Elle fit quelque recherche sur internet et tomba sur cet article, où un certain Mario Gómez avait investigué ce sujet:
Gómez took an interest in the digital infrastructure the Salvadoran government was building for its transition to Bitcoin, including the Chivo Wallet, which is what is known as a custodial wallet. Custodial wallets address a common problem for cryptocurrency users. Bitcoin payments employ the blockchain, a process by which every financial transaction is logged in a digital ledger and then verified through a computational process. Users hold a public key, which assigns them to their Bitcoin holdings, and a private key, which allows them to access their funds. But this can cause problems. Users who lose their private key, for instance, can never recover their Bitcoin. With a custodial wallet, a third party holds the keys so that users don’t have to worry about losing them.
It made sense that the Chivo Wallet would be custodial — the administration had to build a wallet that would be functional for everyday people, the majority of whom had never even had a bank account. But it didn’t sit right with Gómez. Many Bitcoin purists criticize custodial wallets as contradictory to what they see as cryptocurrency’s fundamental ethos of decentralization. A famous adage in the crypto world goes, “Not your keys, not your coins.” In other words, if another entity has access to your private key, you don’t actually own your Bitcoin. Even though Chivo is technically a private company, it is 99% owned by a state-owned company and funded by a $150 million public trust. In effect, the government would control its citizens’ keys.

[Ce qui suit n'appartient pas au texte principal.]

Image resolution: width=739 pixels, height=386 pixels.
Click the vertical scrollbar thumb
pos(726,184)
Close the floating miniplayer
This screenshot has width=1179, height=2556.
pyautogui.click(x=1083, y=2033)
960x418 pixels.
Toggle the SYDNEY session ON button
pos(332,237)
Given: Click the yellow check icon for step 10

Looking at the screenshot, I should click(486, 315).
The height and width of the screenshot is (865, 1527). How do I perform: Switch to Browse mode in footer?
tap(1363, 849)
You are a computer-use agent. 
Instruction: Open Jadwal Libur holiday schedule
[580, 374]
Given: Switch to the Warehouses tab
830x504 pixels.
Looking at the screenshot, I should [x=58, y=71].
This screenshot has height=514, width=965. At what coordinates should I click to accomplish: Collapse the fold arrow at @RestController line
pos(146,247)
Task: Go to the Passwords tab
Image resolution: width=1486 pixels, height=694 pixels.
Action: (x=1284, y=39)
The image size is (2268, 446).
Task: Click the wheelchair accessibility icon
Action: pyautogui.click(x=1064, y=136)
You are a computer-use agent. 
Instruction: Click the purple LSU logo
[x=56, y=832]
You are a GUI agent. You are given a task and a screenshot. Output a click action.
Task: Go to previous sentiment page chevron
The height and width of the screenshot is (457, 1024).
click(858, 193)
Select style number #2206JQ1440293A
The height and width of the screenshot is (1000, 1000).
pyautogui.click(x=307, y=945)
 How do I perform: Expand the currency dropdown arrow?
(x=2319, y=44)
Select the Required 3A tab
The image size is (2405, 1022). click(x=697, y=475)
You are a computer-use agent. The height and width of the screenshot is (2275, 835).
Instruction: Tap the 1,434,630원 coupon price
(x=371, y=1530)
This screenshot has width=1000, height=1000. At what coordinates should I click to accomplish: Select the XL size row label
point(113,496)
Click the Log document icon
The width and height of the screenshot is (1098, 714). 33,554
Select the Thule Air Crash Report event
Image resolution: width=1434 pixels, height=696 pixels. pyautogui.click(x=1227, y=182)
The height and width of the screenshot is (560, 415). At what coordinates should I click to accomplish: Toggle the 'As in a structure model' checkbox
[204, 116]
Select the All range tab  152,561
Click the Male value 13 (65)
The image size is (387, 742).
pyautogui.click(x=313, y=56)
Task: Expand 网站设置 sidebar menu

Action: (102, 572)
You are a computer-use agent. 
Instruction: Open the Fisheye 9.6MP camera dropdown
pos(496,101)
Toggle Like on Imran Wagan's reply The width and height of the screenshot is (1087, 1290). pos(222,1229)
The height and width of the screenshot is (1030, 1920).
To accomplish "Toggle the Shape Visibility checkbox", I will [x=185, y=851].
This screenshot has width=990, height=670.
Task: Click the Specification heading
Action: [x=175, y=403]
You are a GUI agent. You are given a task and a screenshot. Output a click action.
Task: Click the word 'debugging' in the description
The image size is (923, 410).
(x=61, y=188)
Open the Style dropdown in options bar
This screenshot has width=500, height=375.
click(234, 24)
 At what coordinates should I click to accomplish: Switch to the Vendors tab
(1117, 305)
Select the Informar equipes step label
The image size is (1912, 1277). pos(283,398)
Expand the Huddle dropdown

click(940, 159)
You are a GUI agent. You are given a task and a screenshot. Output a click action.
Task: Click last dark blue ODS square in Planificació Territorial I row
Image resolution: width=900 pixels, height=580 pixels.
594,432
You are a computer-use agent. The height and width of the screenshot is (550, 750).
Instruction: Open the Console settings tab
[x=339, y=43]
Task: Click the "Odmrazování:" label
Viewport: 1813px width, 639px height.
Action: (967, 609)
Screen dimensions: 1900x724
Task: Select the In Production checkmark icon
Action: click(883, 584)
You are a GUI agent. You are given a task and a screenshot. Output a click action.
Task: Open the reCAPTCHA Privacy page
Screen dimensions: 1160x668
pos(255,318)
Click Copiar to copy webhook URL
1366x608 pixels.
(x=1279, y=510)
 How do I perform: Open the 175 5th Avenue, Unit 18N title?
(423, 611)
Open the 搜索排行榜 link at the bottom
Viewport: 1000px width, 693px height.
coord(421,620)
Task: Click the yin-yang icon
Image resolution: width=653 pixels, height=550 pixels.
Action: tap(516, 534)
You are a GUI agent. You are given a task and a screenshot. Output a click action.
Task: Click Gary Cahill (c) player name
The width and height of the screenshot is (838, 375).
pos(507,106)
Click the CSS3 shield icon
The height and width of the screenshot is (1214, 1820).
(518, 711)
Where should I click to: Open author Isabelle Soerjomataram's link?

Et lisait ensuite plus bas:
Gómez drafted long Twitter threads about his findings. The next day, a few days before the Chivo Wallet was set to launch, the police pulled him over for what they said was a problem with his car, took him to two stations, and confiscated his phones. Authorities announced that he was being investigated for financial fraud, but Gómez was never formally arrested or charged with a crime. Two organizations have filed a complaint with the country’s attorney general alleging Gómez’s detention was arbitrary. He suspects that he was targeted for speaking out about Chivo.
Teresa était choquée mais peu surprise, la rapidité dont ce projet avait été mis en place ne laissait rien présager de bon.
Les projets du Salvador ne s’arrêtaient pas là. Son président, qui se transformait gentiment en trader de cryptomonnaies et s’était auto-proclamé “CEO du Salvador”, semblait prendre ses décisions pour devenir connu et ne s’inquiétait peu des problèmes que rencontraient ses citoyens.
Quoi de mieux, après bitcoin beach, que de lancer une nouvelle opération de communication avec un autre projet autour du bitcoin, une ville en forme de B dont l’activité sera tournée autour du minage de bitcoin à l’aide de l’énergie générée par les volcans: le projet de bitcoin city était né.
Mi-avril, Teresa s’inquiétait, elle recevait en général les 300 dollars de Julio le 25 du mois via xoom, un filiale de paypal, quelques secondes après la validation du transfert par son frère.
On était le 30, et elle n’avait toujours rien reçu sur son Chivo Wallet. Alors que les cryptos-bros préféraient regarder les résultats du loto sur leurs écrans que le coucher de soleil, elle prit son téléphone et appela Julio.